13. When protection order may be sought
A protection order may be sought during any criminal proceedings under the Penal Code
where the accused is charged with an offence committed under circumstances that falls
within the definition of “domestic violence”, –
- as a condition of the accused’s release on bail or at any other stage of the proceedings; or
- upon the compounding of such offence under section 260 of the Criminal Procedure Code.
14. Filing in of complaints
A complaint pursuant to this Act may be filed in any district where–
- the complainant resides;
- the offender resides;
- the alleged violence occurred; or
- the victim is temporarily located,
and shall be heard by the court as soon as practicable.
15. Complaints on behalf of child or incapacitated adult
In the case of a child, or an incapacitated adult who is incapable of filing in a complaint,
such complaint may be filed by a guardian or relative or person responsible for the care of
such child or incapacitated adult, as the case may be, or by an enforcement officer.
16. Record of complaints and orders.
The registry of the court shall maintain a record of all complaints filed pursuant to this Act,
and all protection orders and interim protection orders issued by the court under this Act.
The record shall contain–
- the names, gender and relationship of the parties;
- the domestic violence alleged, whether it involved any weapon, or resulted in personal injuries and whether the injuries inflicted required medical treatment;
- the effective date and terms of each order issued.
17. Proof of service of protection order
Within twenty-four hours of the issuance of a protection order or interim protection order, as the case may be, the Registrar of the court in which it is issued shall forward a copy of the order to the officer in charge of the police district where the offender resides.
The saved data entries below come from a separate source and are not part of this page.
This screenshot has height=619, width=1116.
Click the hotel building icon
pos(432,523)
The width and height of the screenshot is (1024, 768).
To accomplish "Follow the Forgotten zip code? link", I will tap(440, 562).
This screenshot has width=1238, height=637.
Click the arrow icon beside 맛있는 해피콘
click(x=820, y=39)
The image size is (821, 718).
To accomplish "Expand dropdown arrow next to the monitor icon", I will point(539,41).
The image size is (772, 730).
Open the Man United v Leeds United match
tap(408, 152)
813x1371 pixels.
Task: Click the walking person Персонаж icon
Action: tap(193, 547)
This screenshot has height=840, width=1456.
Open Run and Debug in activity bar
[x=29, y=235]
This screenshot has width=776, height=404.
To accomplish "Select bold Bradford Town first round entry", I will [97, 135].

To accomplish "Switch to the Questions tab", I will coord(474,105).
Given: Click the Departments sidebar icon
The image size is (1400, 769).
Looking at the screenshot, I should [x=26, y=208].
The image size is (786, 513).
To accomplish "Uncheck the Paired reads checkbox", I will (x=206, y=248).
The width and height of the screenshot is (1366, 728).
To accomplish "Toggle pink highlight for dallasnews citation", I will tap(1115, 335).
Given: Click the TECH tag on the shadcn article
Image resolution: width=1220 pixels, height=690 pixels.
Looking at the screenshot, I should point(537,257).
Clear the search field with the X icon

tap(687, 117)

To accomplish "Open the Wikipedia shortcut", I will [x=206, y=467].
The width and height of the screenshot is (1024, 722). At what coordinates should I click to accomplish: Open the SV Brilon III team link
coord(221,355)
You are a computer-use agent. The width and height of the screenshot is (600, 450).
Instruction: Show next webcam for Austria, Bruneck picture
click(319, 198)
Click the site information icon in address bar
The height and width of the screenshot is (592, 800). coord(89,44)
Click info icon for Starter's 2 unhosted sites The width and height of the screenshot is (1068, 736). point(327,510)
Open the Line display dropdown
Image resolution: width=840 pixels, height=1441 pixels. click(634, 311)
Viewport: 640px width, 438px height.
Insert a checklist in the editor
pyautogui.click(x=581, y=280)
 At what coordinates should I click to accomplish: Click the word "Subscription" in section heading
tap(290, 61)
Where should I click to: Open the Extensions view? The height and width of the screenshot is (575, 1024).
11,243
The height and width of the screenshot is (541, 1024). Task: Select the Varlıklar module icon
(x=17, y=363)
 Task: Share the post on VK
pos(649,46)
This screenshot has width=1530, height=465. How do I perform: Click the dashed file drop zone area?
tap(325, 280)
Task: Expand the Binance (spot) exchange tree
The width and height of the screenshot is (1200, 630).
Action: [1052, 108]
The police officer concerned shall file proof of service with the Registrar of the court within seven days of service.
PART V. MISCELLANEOUS
18. Information on offences involving domestic violence
- Any person who has reason to believe that an offence involving domestic violence is being or has been committed may give information in respect thereof to an enforcement officer.
- No person who gives any such information in good faith shall incur any liability for defamation or otherwise in respect of the giving of such information.
19. Duties of enforcement officers
- The duties of an enforcement officer shall include–
- assisting a victim of domestic violence to file a complaint regarding the domestic violence;
- providing or arranging transportation for the victim to an alternative residence or a safe place or shelter if such transportation is required;
- providing or arranging transportation for the victim to the nearest hospital or medical facility for treatment of injuries if such treatment is needed;
- explaining to the victim the rights to protection against domestic violence;
- accompanying the victim to the victim’s residence or previous residence to collect personal belongings.
- An enforcement officer who is also a police officer shall have the following additional duties:
- exercising the powers of arrest under this Act or any other written law;
- removing or supervising the removal of a person excluded from a shared residence where the court has issued an order under paragraph 6(1)(a).
- The Minister may make regulations for the purpose of carrying into effect the provisions of this Act.
- Without prejudice to the generality of subsection (1), such regulations may provide for–
- the maintenance of a register or record by the courts on matters filed pursuant to this Act;
- the prescribed forms of any information, report, complaint, order or other document required pursuant to this Act;
- the procedure in respect of the filing in of any document mentioned in paragraph (b);
- the making of searches and the giving of certified copies of any document mentioned in paragraph (b);
- the fixing of fees that may be charged for the purposes of this Act;
- any other matter which under this Act is required or permitted to be prescribed.